Nomogram is an easy-to-use tool for diagnostic and prognostic prediction of different types of diseases and had been widely applied in cancer prognosis recent years, at least partly due to the ability to calculate the predictive model of several variables as a numerical probability of the clinical outcomes, which are customized to the characteristics of individual patient. Furthermore, nomogram can transform complicated regression equations into visual graphics, which are easily performed and are more convenient for clinicians to assess the diagnosis or prognosis of individual patient.36 Considering the aforesaid superiorities, we established the predictive nomogram that selected by both the LASSO regression and SVM-RFE model to make the prediction of CS-AKI relatively precise and easily accessible and therefore, clinicians can easily and quickly determine whether early intervention should be performed in patients with high risk of CS-AKI. Fortunately, in the current study, our nomogram exhibited good predictive value in predicting CS-AKI in ICU patients in the training cohort, in the internal validation cohort as well as in the external validation cohort.

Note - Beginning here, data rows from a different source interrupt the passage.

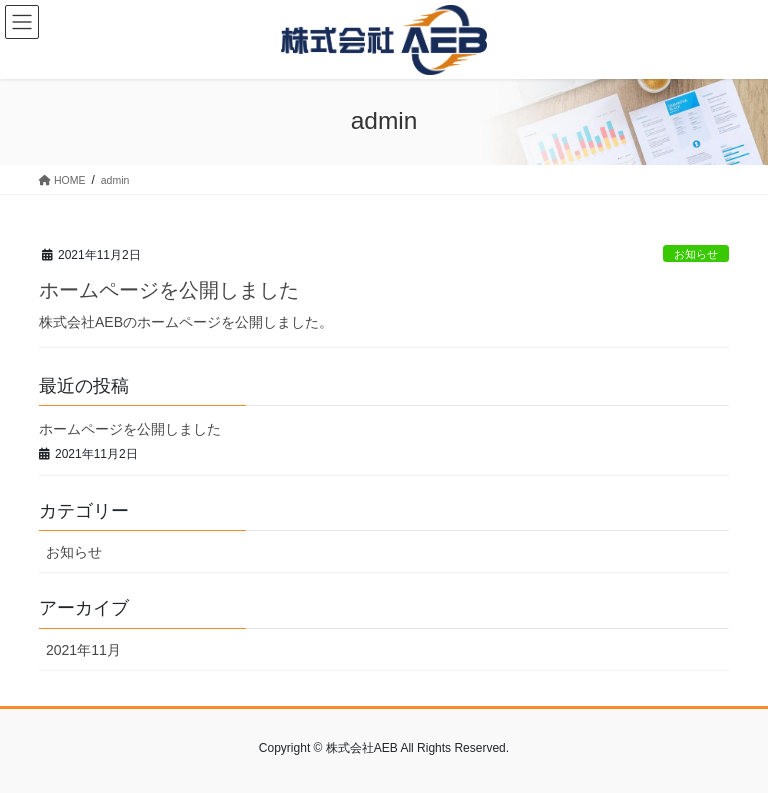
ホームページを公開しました (169, 290)
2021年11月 (83, 650)
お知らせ (696, 254)
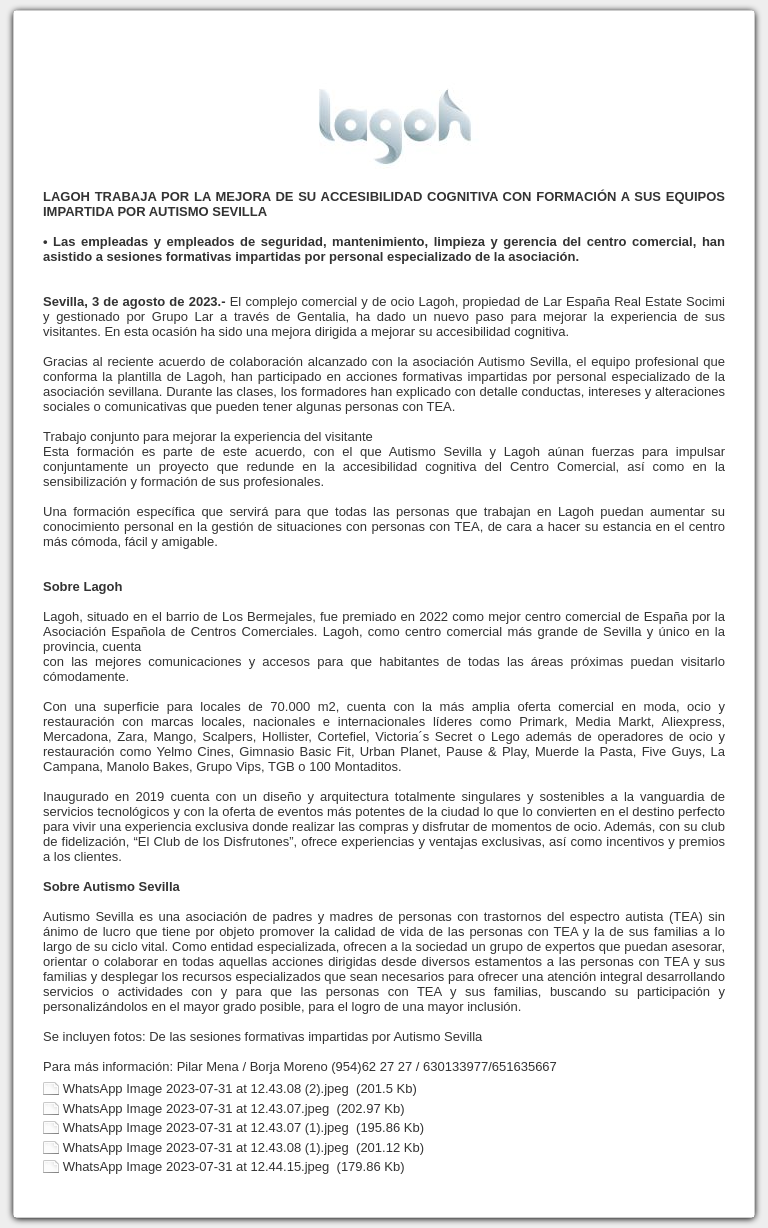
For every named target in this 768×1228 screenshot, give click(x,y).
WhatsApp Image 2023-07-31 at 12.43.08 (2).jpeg (206, 1088)
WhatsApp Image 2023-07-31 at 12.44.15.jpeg (196, 1166)
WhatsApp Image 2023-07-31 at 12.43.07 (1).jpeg (206, 1127)
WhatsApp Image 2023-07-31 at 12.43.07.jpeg (196, 1108)
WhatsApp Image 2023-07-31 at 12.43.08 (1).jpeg (206, 1147)
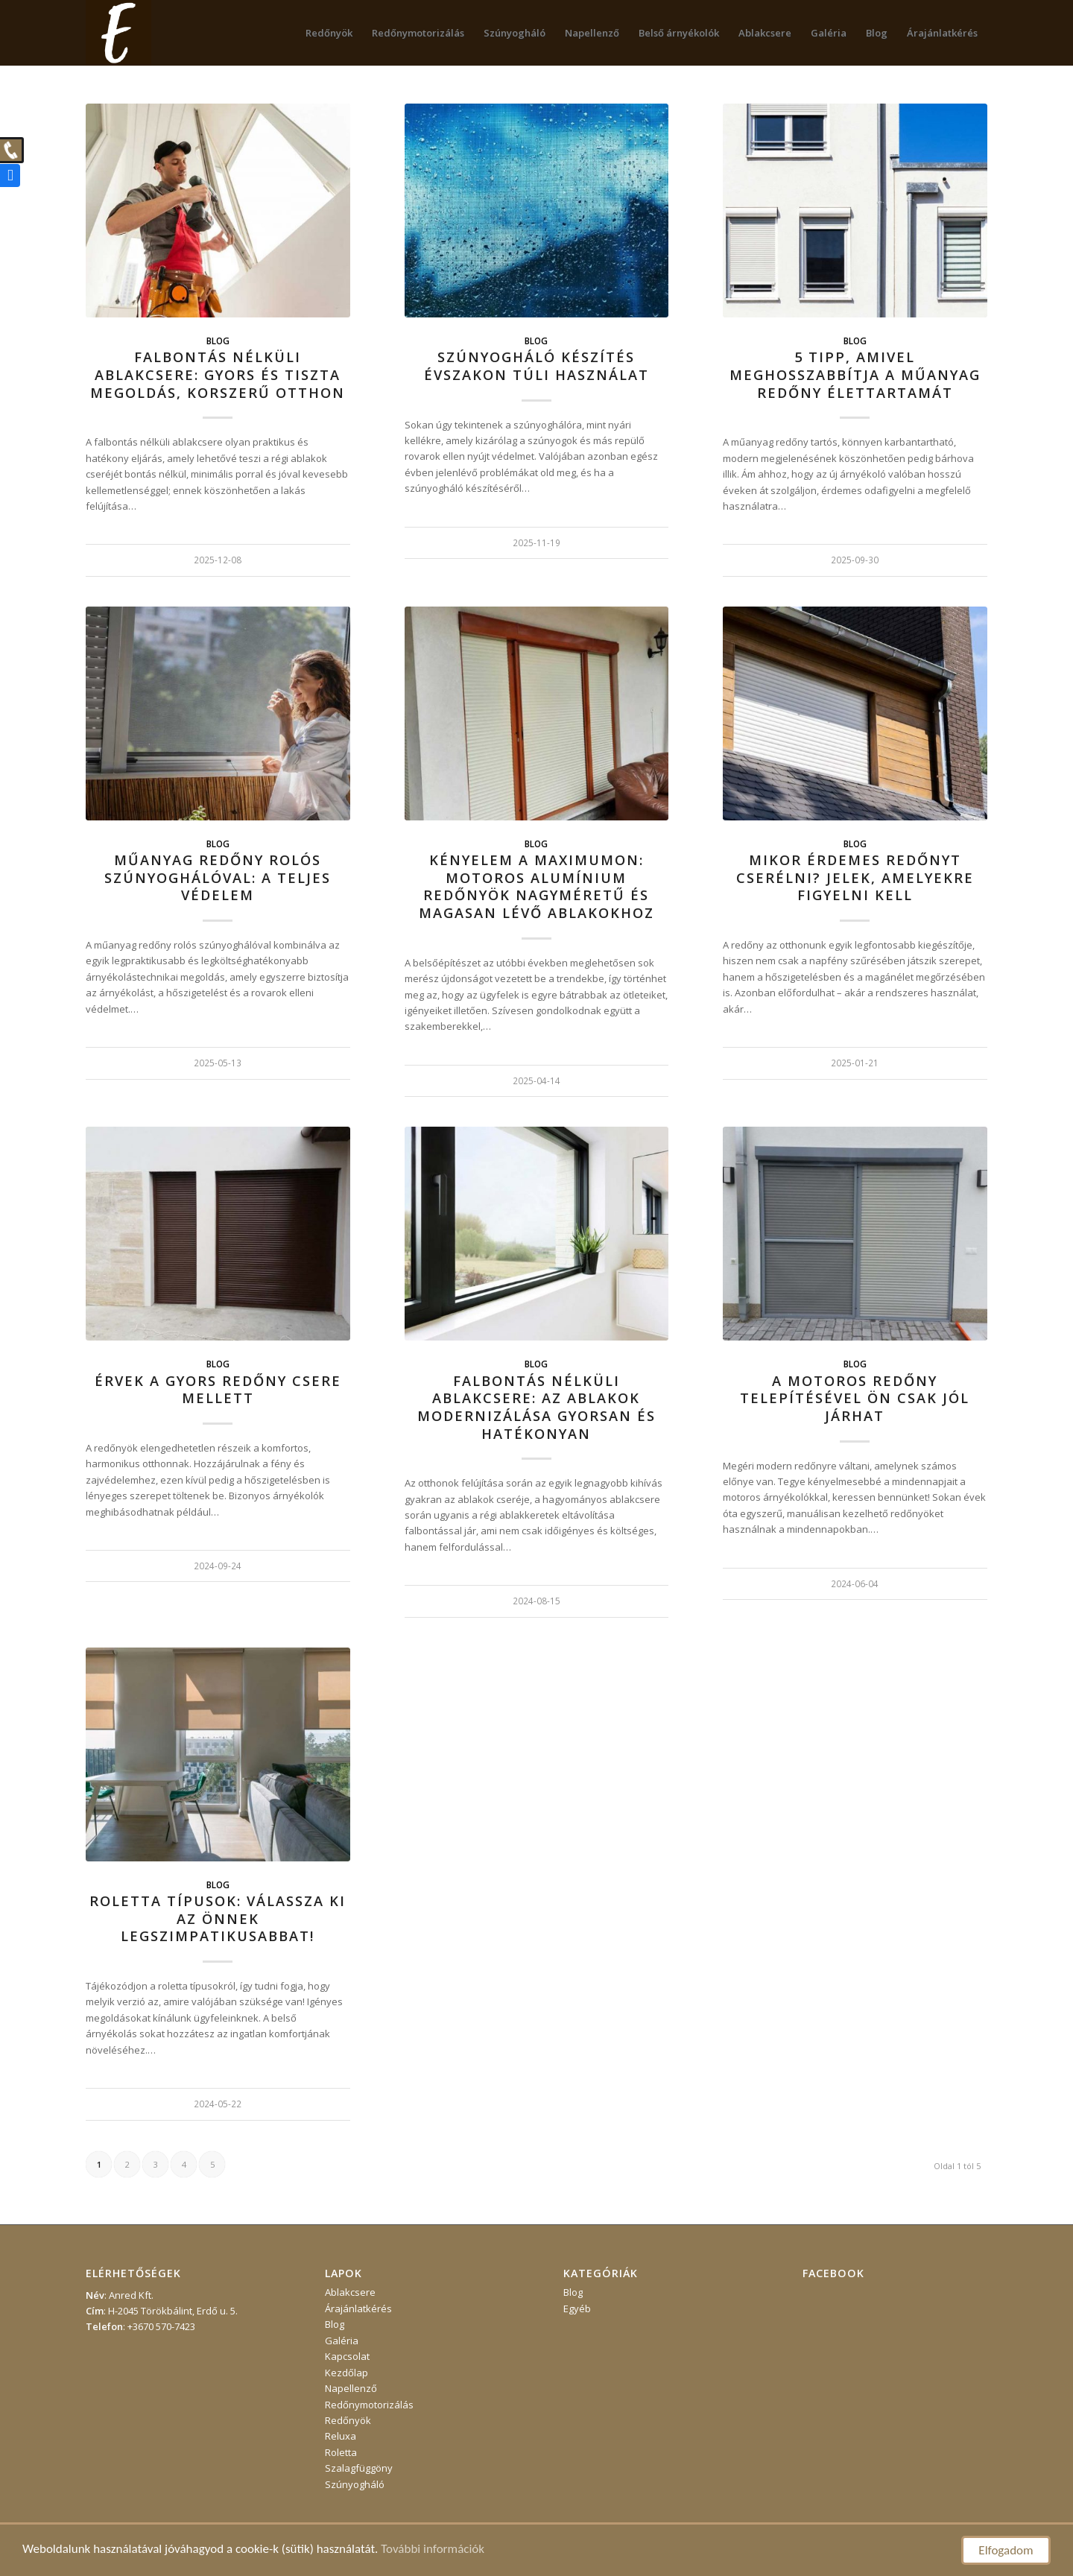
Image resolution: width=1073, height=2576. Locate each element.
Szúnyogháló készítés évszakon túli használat (536, 366)
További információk (432, 2549)
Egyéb (577, 2308)
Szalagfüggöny (359, 2468)
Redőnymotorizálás (369, 2404)
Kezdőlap (346, 2372)
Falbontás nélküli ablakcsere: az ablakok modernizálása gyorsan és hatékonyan (536, 1407)
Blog (218, 340)
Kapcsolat (347, 2356)
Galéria (341, 2340)
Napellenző (351, 2388)
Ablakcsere (350, 2292)
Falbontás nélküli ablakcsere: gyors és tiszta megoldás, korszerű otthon (217, 374)
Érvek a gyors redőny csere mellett (218, 1390)
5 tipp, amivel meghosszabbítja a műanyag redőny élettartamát (855, 374)
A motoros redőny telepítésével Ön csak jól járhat (854, 1398)
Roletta (341, 2452)
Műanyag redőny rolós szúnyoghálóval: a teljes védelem (217, 877)
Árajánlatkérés (358, 2308)
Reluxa (340, 2436)
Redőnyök (348, 2420)
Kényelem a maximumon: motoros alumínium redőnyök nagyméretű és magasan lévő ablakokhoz (536, 886)
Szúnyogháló (354, 2484)
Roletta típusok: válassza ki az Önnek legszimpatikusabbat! (217, 1918)
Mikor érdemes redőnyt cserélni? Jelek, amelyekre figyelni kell (855, 877)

Despite the large population of CS patients and relatively great predictive value of this nomogram for CS-AKI, there were still some limitations in this retrospective study. First of all, this retrospective study is based on the two public databases from America, which may lead to several intrinsic or selection biases. Secondly, due to the database limited, some important risk factors, for example, central venous pressure, and so on, had a lot of missing value or did not obtain in this study. Thirdly, we assessed AKI based on the creatinine only for the first 48 hours of their ICU admission. However, most of AKI in ICU patients developed within the first 24 hours37 and in this study 59.6% of patients occurred AKI within the first day of their ICU admission. Fourthly, variables regarding the characteristic of cardiogenic shock were not reported. For instance; cardiac ejection fraction, cause of cardiogenic shock, intervention for cardiogenic shock management. All of these variables may promote AKI more specific other than general ICU risk factors. Furthermore, no data on creatinine before this hospital admission was accessible in this study, thus the baseline eGFR was calculated based on the first measurement of their admission. In addition, the European Renal Best Practice advocates that applying the baseline rather than historical creatinine measurements or a calculated value based on an assumed GFR of 75 mL/min.38 Finally, this was a retrospective multi-center study, despite validated in another big database, more prospective multi-center studies are still proposed to further verify our findings.

Conclusions

CCI, usage of mechanical ventilation, SOFA score, white blood cell, serum albumin, baseline eGFR, serum anion gap, and positive fluid balance of first 48 hours were closely associated with CS-AKI in patients in ICU. The predictive nomogram for CS-AKI manifested well predictive ability for the identification of ICU patients with CS-AKI. This nomogram may be a helpful method for clinicians to stratify the risk of CS-AKI and to plan treatment strategies among ICU patients.